[Start of section]

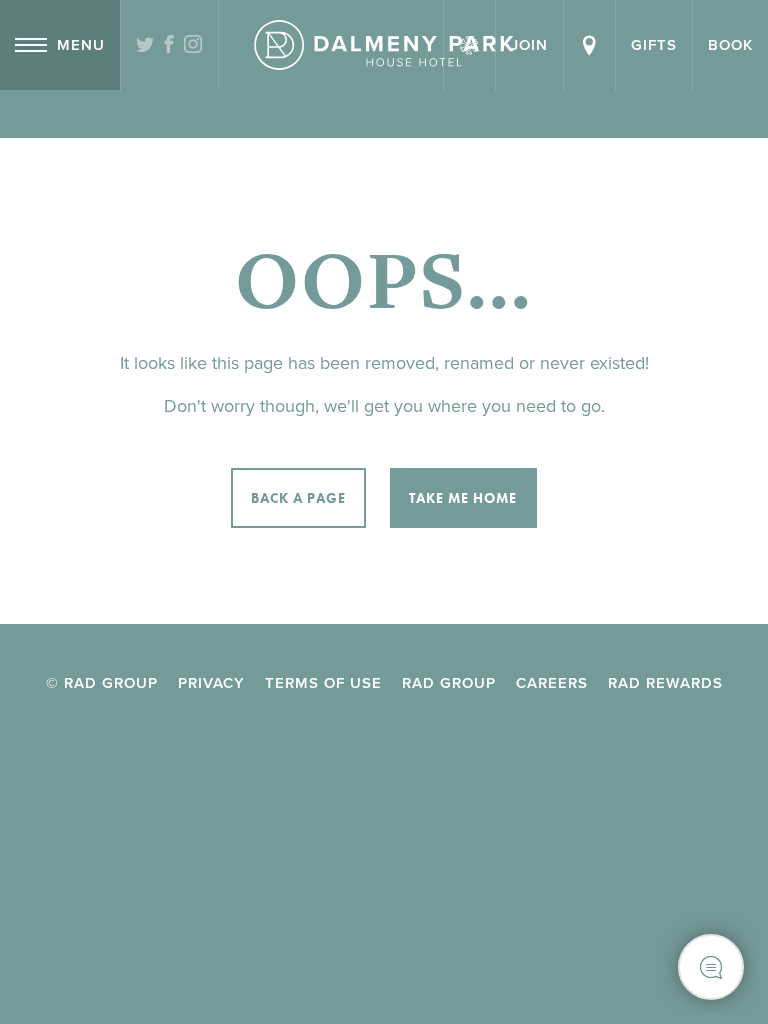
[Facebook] (169, 46)
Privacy (211, 683)
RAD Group (449, 683)
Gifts (654, 45)
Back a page (298, 498)
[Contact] (589, 45)
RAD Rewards (665, 683)
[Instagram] (193, 46)
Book (730, 45)
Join (529, 45)
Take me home (463, 498)
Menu (81, 45)
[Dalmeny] (384, 45)
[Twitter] (145, 46)
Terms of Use (323, 683)
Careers (552, 683)
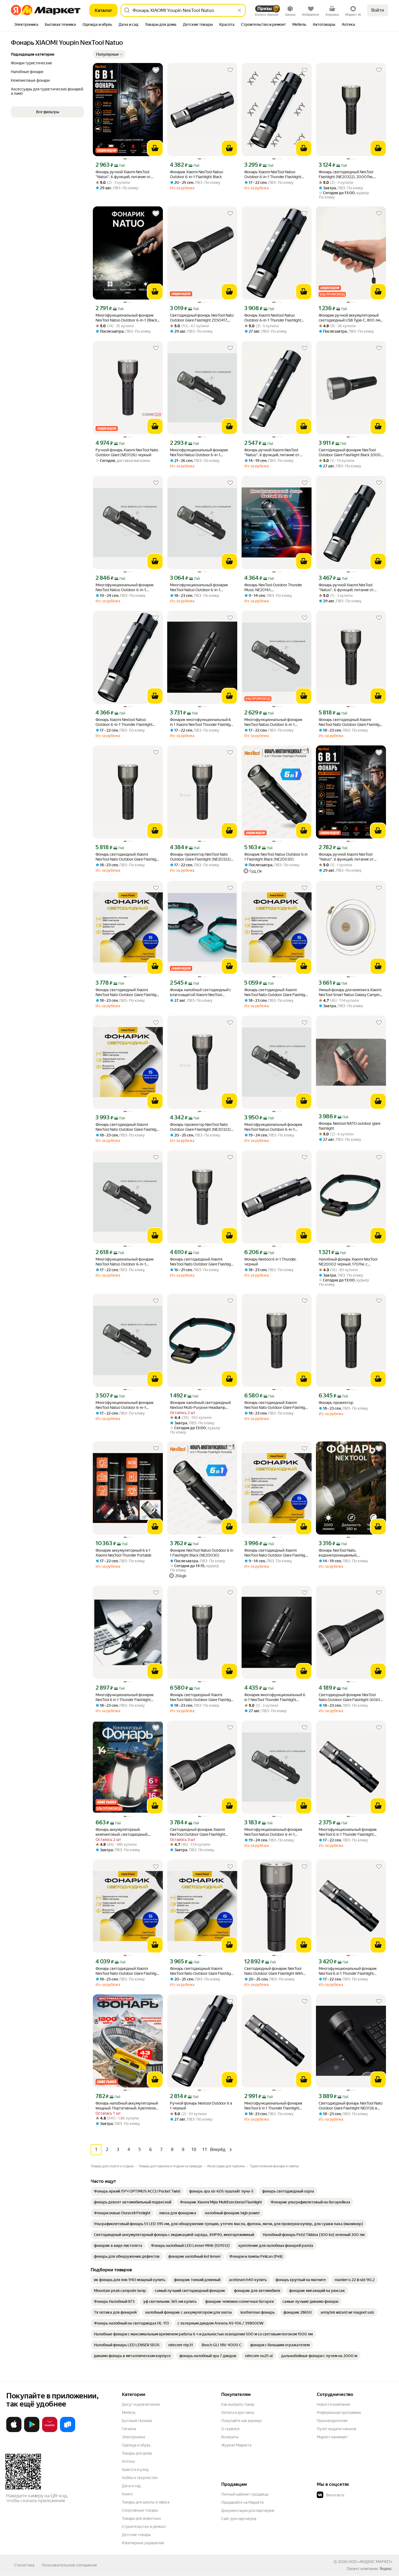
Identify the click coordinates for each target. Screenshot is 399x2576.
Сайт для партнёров (238, 2519)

[End of section]

# WHAT IS NEEDED
Output the whole listing exactly. Pictures stay out.

# FINAL ANSWER
[Facebook] (169, 46)
Privacy (211, 683)
RAD Group (449, 683)
Gifts (654, 45)
Back a page (298, 498)
[Contact] (589, 45)
RAD Rewards (665, 683)
[Instagram] (193, 46)
Book (730, 45)
Join (529, 45)
Take me home (463, 498)
Menu (81, 45)
[Dalmeny] (384, 45)
[Twitter] (145, 46)
Terms of Use (323, 683)
Careers (552, 683)
Identify the click coordinates for each target. Screenshot is 399x2576.
Сайт для партнёров (238, 2519)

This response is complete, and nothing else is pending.